Defendant contends that upon the death of Ben Lee Slawter, the original joint venture was thereby dissolved, and a new one orally formed, with Mrs. Slawter taking his place. While defendant John D. Slawter, Jr. testified there was such an agreement, plaintiff Van Buskirk denied that there was, and the court resolved this conflict in favor of plaintiffs. Frances Slawter did not testify. Moreover, there was no testimony as to what the terms of such alleged new venture, or the interest of Mrs. Slawter therein, was supposed to be. The court found that the parties did not revive the original agreement or enter into any new agreement on Ben Lee Slawter's death. Defendant bases the contention of a new joint venture with Mrs. Slawter mainly upon the fact that she signed, with the remaining three joint venturers, a promissory note, chattel mortgage, deed of trust, and a lease and option to sell, executed after her husband's death. Actually Frances was carried on the books of the venture at a monthly salary for a period of about five months. The motel property stood of record in the names of the four venturers. As Ben Lee was dead when the last mentioned documents were signed, it is understandable why Frances individually and as administratrix of Ben Lee's estate was required to sign them. The mere circumstance of Frances' signing these papers could not overcome Van Buskirk's positive testimony that no agreement was entered into joining her with the others.

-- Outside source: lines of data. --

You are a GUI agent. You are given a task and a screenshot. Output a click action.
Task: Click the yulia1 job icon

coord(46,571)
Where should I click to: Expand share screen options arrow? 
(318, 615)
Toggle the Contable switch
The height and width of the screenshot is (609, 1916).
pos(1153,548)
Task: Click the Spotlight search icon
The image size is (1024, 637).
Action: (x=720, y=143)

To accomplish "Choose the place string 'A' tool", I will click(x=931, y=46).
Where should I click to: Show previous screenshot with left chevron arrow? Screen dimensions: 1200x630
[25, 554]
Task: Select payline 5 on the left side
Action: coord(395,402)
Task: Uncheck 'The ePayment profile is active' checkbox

The court ordered the joint venture to be wound up, its assets sold and its liabilities to be paid. This order is supported by four specific grounds:

1. The expiration of the agreed term. Section 15031, Corporations Code, provides in part: ‘Dissolution is caused: (1) Without violation of the agreement between the partners, (a) By the termination of the definite term or particular undertaking specified in the agreement * * *.’ As above stated, the original term, as agreed, had expired.

2. The death of joint adventurer Ben Lee Slawter. Section 15031, subdivision 4, provides that dissolution is caused by the death of any partner. ‘The urle is that the rights and liabilities of joint adventurers, as between themselves, are governed by the same principles which apply to a partnership.’ Zeibak v. Nasser, 1938, 12 Cal.2d 1, 12, 82 P.2d 375, 380.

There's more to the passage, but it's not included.